When the word "agent" shows up in a line of the records below, copy that line.

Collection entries
*** Begin section ***

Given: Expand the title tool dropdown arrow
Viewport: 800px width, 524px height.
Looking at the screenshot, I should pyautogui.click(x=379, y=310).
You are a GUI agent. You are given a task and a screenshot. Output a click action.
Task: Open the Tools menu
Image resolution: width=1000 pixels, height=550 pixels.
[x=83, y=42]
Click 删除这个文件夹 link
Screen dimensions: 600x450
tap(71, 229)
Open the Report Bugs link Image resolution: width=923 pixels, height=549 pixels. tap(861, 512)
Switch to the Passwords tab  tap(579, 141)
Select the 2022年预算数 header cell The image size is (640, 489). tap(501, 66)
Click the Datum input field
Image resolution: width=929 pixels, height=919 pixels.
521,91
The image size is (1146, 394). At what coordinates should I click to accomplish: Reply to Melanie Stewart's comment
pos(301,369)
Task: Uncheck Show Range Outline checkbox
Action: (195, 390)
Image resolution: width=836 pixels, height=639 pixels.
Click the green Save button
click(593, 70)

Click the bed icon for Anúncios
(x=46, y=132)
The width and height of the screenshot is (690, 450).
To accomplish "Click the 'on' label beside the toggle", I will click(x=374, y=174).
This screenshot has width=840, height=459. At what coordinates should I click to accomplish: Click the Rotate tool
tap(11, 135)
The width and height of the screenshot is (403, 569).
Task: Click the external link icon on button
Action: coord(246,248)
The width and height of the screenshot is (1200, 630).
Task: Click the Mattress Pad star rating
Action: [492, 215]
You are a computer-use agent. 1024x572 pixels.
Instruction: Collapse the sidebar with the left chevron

*** End section ***

### YOUR RESPONSE
You are a GUI agent. You are given a task and a screenshot. Output a click action.
You are a computer-use agent. 1024x572 pixels.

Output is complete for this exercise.